DC Comics has been strongly encouraging LGBTQIA representation in their comics and their adaptations in recent years. Both Wonder Woman and Catwoman were confirmed as bisexual in their solo series and Harley Quinn's long-hinted romance with Poison Ivy is slatted to be explored in an upcoming DC miniseries. John Constantine, who has been portrayed as bisexual in the comics since the 1980s, was depicted with a steady boyfriend in Legends of Tomorrow season 4. Plus, The CW will be premiering a Batwoman series later this year in which the central character is openly lesbian (and so is the main actress, Ruby Rose). Yet Young Justice hasn't revealed any of its characters as non-heterosexual until now.
"Influence" sees the four youngest members of the Outsiders - Terra, Geo-Force, Halo and Forager - being recruited to officially join the Justice League's covert-operations team. Upon welcoming them to the Justice League's base, the Watchtower, team leader Ms. Martian comments that it's nice to see another non-Earthling on the team, making reference to Forager's status as an outcast from the bug-people of New Genesis. Tigress agrees, saying that she thinks its nice to see more girls on the team and that they're keeping pace with the boys. This leads Halo to announce that they are not really sure if they are a girl or a boy, despite their human female body.

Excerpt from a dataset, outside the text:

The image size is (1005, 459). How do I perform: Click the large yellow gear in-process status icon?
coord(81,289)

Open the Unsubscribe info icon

The character of Halo has been something of an enigma since first introduced at the start of Young Justice season 3. Originally a servant in the palace of the Markovian Royal Family, Halo was apparently killed during an attempted coup but was inexplicably resurrected with strange light-based powers and no memory of who they had been. With the aid of the Outsiders, Halo learned to master their powers, which included the ability to generate Boom Tubes - portals between two points in space. When Halo displayed this final power and Forager compared their abilities to those of a Motherbox (the living computers used by the New Gods) the Outsiders realized that the soul of a dissected Motherbox they had found in a Markovian lab must have found its way into a dying woman's body, transforming them into a new kind of being.

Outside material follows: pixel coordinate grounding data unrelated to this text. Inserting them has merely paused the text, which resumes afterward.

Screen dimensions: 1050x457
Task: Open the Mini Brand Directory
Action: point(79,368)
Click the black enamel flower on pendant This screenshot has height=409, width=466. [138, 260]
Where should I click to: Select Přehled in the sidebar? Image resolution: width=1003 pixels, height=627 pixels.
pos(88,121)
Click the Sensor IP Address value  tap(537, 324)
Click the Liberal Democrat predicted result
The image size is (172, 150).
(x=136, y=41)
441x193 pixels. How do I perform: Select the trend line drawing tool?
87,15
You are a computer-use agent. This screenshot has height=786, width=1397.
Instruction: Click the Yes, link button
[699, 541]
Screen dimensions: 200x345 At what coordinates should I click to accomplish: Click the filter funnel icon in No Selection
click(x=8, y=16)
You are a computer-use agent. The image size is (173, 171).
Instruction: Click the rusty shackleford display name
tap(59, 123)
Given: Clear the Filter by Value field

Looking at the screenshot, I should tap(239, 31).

Halo explains to the rest of the team that they have been coming to terms with her new identity in the wake of the revelation that their soul came from an alien machine and that they have realized that "despite my outward appearance, I do not know that I am a girl or a boy, as Earth languages define the words." When Geo-Force, who is in a romantic relationship with Halo, expressed his confusion, asking if the fact that Halo's soul came from a Motherbox denotes a feminine nature, Halo explains that "Motherbox" is an English approximation of the New God word for what they were. Halo says there's no real way to explain it beyond saying that whatever they are now; they are "just me." This is more than good enough for Geo-Force, who squeezes Halo's hand all the tighter when they ask him if it's okay that they're not sure if they are a woman or not.
While some viewers may object to this exploration of gender issues in the middle of a superhero show like Young Justice, this sort of story is hardly unusual for DC Comics. Moreover, science fiction has long been used as a means of examining real-world issues from a distance, as shown in the vast majority of Twilight Zone episodes. Whatever Halo might be - biological or mechanic, boy or girl - they are a hero, first and foremost.